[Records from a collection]
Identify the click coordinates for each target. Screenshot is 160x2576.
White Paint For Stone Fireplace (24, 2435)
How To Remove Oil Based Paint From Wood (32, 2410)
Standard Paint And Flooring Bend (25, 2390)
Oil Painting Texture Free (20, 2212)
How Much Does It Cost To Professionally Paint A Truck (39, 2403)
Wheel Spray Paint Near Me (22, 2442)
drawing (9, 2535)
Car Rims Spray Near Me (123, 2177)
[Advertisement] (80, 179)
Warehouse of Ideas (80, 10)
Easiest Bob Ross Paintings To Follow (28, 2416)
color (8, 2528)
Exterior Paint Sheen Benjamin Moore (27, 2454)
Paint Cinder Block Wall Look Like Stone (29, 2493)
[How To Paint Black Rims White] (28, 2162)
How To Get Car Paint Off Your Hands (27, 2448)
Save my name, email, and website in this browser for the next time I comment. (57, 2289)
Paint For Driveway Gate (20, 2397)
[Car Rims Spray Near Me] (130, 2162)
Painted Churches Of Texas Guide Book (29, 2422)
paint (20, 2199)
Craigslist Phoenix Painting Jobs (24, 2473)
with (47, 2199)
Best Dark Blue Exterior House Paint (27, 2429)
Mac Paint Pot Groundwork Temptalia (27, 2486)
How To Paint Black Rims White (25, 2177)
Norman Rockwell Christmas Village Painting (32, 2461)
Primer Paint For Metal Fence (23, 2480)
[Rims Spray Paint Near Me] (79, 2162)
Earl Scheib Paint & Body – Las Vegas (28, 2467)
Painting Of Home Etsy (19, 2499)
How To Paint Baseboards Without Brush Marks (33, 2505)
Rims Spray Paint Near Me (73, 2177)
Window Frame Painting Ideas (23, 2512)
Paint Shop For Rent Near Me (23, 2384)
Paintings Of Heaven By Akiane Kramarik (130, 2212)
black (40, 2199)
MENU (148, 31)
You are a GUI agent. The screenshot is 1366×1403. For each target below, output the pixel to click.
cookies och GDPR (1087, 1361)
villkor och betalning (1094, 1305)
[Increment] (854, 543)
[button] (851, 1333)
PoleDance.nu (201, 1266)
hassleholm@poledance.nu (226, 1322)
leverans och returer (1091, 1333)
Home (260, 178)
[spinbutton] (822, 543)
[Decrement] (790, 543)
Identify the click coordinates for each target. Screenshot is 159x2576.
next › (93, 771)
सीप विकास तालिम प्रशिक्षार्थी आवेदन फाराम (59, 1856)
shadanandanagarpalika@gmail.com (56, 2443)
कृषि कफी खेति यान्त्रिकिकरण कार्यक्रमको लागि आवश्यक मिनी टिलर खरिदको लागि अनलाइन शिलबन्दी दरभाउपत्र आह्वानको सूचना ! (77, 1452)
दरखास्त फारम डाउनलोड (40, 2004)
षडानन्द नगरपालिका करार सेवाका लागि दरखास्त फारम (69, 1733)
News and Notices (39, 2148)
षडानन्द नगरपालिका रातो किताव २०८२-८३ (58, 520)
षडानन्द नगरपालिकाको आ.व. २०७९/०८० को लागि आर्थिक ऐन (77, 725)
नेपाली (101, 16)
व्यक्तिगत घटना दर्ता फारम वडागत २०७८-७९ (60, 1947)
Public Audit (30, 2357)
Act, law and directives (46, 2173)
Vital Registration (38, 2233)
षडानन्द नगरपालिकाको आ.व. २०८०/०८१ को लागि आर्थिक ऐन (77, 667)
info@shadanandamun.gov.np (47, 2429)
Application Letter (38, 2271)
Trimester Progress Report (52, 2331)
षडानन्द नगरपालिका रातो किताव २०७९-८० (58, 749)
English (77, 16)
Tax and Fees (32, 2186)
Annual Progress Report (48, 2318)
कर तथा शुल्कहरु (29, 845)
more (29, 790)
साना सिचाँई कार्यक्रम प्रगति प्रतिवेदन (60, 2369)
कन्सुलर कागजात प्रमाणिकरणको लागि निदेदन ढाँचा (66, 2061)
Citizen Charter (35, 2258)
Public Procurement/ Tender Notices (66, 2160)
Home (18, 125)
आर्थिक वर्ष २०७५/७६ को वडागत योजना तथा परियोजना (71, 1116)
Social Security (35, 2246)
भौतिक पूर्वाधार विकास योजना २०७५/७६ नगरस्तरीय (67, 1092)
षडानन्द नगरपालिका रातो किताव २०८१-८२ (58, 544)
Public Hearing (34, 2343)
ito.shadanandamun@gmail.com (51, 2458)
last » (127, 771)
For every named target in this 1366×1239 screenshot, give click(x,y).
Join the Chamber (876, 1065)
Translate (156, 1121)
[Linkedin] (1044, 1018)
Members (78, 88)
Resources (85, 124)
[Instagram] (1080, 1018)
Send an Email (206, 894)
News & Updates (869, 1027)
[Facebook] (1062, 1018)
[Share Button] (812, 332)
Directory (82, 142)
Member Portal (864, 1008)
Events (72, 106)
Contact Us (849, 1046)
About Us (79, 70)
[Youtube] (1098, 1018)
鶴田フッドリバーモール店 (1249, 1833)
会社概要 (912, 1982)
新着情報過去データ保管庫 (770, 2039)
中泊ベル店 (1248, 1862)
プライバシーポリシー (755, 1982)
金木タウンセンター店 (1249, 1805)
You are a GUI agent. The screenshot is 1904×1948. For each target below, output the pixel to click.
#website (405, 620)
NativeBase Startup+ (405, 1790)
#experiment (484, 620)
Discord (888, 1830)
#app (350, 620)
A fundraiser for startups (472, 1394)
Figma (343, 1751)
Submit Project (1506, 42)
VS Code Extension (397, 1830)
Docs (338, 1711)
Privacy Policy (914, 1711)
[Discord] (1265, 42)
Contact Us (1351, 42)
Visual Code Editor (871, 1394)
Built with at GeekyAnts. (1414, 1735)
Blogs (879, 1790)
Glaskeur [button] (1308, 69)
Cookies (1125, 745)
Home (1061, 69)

▶ **EXERCISE BRIEF**: All lines from the beginning of the entries through the line marked "Painted Churches Of" are to be output exactly; nothing else belongs in the answer.

▶ **OUTPUT**:
Identify the click coordinates for each target. Screenshot is 160x2576.
White Paint For Stone Fireplace (24, 2435)
How To Remove Oil Based Paint From Wood (32, 2410)
Standard Paint And Flooring Bend (25, 2390)
Oil Painting Texture Free (20, 2212)
How Much Does It Cost To Professionally Paint A Truck (39, 2403)
Wheel Spray Paint Near Me (22, 2442)
drawing (9, 2535)
Car Rims Spray Near Me (123, 2177)
[Advertisement] (80, 179)
Warehouse of Ideas (80, 10)
Easiest Bob Ross Paintings To Follow (28, 2416)
color (8, 2528)
Exterior Paint Sheen Benjamin Moore (27, 2454)
Paint Cinder Block Wall Look Like Stone (29, 2493)
[How To Paint Black Rims White] (28, 2162)
How To Get Car Paint Off Your Hands (27, 2448)
Save my name, email, and website in this browser for the next time I comment. (57, 2289)
Paint For Driveway Gate (20, 2397)
[Car Rims Spray Near Me] (130, 2162)
Painted Churches Of Texas Guide Book (29, 2422)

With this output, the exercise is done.